THE TASK
Quote every line below exactly as it reads.
(RECORD SET Opens)
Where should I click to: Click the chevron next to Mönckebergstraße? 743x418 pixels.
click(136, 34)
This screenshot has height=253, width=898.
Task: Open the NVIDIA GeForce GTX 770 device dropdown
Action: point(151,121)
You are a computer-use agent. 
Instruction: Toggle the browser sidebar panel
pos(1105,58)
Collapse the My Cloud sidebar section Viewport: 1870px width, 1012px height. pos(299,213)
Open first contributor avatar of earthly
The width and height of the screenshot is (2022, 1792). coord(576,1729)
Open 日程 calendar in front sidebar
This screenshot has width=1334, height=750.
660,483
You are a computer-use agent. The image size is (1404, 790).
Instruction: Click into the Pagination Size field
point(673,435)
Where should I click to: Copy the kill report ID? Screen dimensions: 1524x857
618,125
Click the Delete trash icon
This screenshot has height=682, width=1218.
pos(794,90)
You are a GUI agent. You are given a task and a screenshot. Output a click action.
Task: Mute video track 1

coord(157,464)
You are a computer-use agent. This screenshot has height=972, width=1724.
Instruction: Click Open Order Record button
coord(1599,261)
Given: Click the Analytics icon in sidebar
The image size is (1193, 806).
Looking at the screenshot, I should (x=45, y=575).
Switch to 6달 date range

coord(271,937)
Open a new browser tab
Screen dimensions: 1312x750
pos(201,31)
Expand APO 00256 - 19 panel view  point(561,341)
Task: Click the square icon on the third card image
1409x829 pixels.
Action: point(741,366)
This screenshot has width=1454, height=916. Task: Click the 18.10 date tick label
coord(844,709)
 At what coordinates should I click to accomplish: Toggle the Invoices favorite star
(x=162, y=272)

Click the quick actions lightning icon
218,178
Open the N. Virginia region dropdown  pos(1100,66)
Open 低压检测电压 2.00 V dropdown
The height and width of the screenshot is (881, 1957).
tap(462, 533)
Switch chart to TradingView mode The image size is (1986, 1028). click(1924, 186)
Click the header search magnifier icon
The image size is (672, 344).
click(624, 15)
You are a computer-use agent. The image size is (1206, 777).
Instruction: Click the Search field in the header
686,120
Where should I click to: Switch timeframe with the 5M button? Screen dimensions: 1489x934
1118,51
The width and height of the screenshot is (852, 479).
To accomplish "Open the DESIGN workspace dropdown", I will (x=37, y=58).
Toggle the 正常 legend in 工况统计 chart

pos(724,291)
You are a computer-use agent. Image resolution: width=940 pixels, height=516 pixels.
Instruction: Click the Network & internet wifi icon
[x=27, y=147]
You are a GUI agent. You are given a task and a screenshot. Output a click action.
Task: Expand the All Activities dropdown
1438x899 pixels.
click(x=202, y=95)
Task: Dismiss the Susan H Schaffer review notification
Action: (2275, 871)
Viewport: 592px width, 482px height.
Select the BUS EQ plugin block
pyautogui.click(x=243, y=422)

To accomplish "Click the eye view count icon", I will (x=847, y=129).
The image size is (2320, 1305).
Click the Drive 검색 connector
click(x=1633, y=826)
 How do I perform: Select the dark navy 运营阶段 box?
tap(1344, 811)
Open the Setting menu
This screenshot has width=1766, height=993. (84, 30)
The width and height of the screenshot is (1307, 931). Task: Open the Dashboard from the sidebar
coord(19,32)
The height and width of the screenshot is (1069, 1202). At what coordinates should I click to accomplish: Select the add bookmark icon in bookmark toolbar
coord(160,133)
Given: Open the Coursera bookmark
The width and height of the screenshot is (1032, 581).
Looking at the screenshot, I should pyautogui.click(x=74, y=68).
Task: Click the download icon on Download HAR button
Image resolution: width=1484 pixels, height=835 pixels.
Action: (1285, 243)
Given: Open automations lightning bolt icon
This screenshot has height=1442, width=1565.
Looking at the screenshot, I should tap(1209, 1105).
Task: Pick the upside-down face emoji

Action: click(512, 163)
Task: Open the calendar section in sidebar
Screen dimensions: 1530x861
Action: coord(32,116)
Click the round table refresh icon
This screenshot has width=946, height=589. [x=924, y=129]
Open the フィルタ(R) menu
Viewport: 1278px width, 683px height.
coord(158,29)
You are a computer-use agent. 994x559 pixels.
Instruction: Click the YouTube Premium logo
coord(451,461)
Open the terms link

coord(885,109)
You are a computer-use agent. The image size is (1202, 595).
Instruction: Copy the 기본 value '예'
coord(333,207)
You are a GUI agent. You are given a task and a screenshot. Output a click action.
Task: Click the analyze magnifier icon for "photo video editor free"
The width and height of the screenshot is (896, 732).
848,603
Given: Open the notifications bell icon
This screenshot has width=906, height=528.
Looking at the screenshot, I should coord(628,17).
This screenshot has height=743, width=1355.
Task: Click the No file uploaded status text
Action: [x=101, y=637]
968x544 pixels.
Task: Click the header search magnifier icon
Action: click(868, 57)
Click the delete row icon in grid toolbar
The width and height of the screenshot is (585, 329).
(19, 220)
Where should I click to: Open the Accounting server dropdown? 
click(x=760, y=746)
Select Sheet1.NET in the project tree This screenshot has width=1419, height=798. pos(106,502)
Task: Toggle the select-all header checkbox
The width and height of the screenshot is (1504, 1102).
(RECORD SET Closes)
WRITTEN SOLUTION
Where should I click to: Click the chevron next to Mönckebergstraße? 743x418 pixels.
click(136, 34)
This screenshot has height=253, width=898.
Task: Open the NVIDIA GeForce GTX 770 device dropdown
Action: point(151,121)
You are a computer-use agent. 
Instruction: Toggle the browser sidebar panel
pos(1105,58)
Collapse the My Cloud sidebar section Viewport: 1870px width, 1012px height. pos(299,213)
Open first contributor avatar of earthly
The width and height of the screenshot is (2022, 1792). coord(576,1729)
Open 日程 calendar in front sidebar
This screenshot has width=1334, height=750.
660,483
You are a computer-use agent. The image size is (1404, 790).
Instruction: Click into the Pagination Size field
point(673,435)
Where should I click to: Copy the kill report ID? Screen dimensions: 1524x857
618,125
Click the Delete trash icon
This screenshot has height=682, width=1218.
pos(794,90)
You are a GUI agent. You are given a task and a screenshot. Output a click action.
Task: Mute video track 1

coord(157,464)
You are a computer-use agent. This screenshot has height=972, width=1724.
Instruction: Click Open Order Record button
coord(1599,261)
Given: Click the Analytics icon in sidebar
The image size is (1193, 806).
Looking at the screenshot, I should (x=45, y=575).
Switch to 6달 date range

coord(271,937)
Open a new browser tab
Screen dimensions: 1312x750
pos(201,31)
Expand APO 00256 - 19 panel view  point(561,341)
Task: Click the square icon on the third card image
1409x829 pixels.
Action: point(741,366)
This screenshot has width=1454, height=916. Task: Click the 18.10 date tick label
coord(844,709)
 At what coordinates should I click to accomplish: Toggle the Invoices favorite star
(x=162, y=272)

Click the quick actions lightning icon
218,178
Open the N. Virginia region dropdown  pos(1100,66)
Open 低压检测电压 2.00 V dropdown
The height and width of the screenshot is (881, 1957).
tap(462, 533)
Switch chart to TradingView mode The image size is (1986, 1028). click(1924, 186)
Click the header search magnifier icon
The image size is (672, 344).
click(624, 15)
You are a computer-use agent. The image size is (1206, 777).
Instruction: Click the Search field in the header
686,120
Where should I click to: Switch timeframe with the 5M button? Screen dimensions: 1489x934
1118,51
The width and height of the screenshot is (852, 479).
To accomplish "Open the DESIGN workspace dropdown", I will (x=37, y=58).
Toggle the 正常 legend in 工况统计 chart

pos(724,291)
You are a computer-use agent. Image resolution: width=940 pixels, height=516 pixels.
Instruction: Click the Network & internet wifi icon
[x=27, y=147]
You are a GUI agent. You are given a task and a screenshot. Output a click action.
Task: Expand the All Activities dropdown
1438x899 pixels.
click(x=202, y=95)
Task: Dismiss the Susan H Schaffer review notification
Action: (2275, 871)
Viewport: 592px width, 482px height.
Select the BUS EQ plugin block
pyautogui.click(x=243, y=422)

To accomplish "Click the eye view count icon", I will (x=847, y=129).
The image size is (2320, 1305).
Click the Drive 검색 connector
click(x=1633, y=826)
 How do I perform: Select the dark navy 运营阶段 box?
tap(1344, 811)
Open the Setting menu
This screenshot has width=1766, height=993. (84, 30)
The width and height of the screenshot is (1307, 931). Task: Open the Dashboard from the sidebar
coord(19,32)
The height and width of the screenshot is (1069, 1202). At what coordinates should I click to accomplish: Select the add bookmark icon in bookmark toolbar
coord(160,133)
Given: Open the Coursera bookmark
The width and height of the screenshot is (1032, 581).
Looking at the screenshot, I should pyautogui.click(x=74, y=68).
Task: Click the download icon on Download HAR button
Image resolution: width=1484 pixels, height=835 pixels.
Action: (1285, 243)
Given: Open automations lightning bolt icon
This screenshot has height=1442, width=1565.
Looking at the screenshot, I should tap(1209, 1105).
Task: Pick the upside-down face emoji

Action: click(512, 163)
Task: Open the calendar section in sidebar
Screen dimensions: 1530x861
Action: coord(32,116)
Click the round table refresh icon
This screenshot has width=946, height=589. [x=924, y=129]
Open the フィルタ(R) menu
Viewport: 1278px width, 683px height.
coord(158,29)
You are a computer-use agent. 994x559 pixels.
Instruction: Click the YouTube Premium logo
coord(451,461)
Open the terms link

coord(885,109)
You are a computer-use agent. The image size is (1202, 595).
Instruction: Copy the 기본 value '예'
coord(333,207)
You are a GUI agent. You are given a task and a screenshot. Output a click action.
Task: Click the analyze magnifier icon for "photo video editor free"
The width and height of the screenshot is (896, 732).
848,603
Given: Open the notifications bell icon
This screenshot has width=906, height=528.
Looking at the screenshot, I should coord(628,17).
This screenshot has height=743, width=1355.
Task: Click the No file uploaded status text
Action: [x=101, y=637]
968x544 pixels.
Task: Click the header search magnifier icon
Action: click(868, 57)
Click the delete row icon in grid toolbar
The width and height of the screenshot is (585, 329).
(19, 220)
Where should I click to: Open the Accounting server dropdown? 
click(x=760, y=746)
Select Sheet1.NET in the project tree This screenshot has width=1419, height=798. pos(106,502)
Task: Toggle the select-all header checkbox
The width and height of the screenshot is (1504, 1102).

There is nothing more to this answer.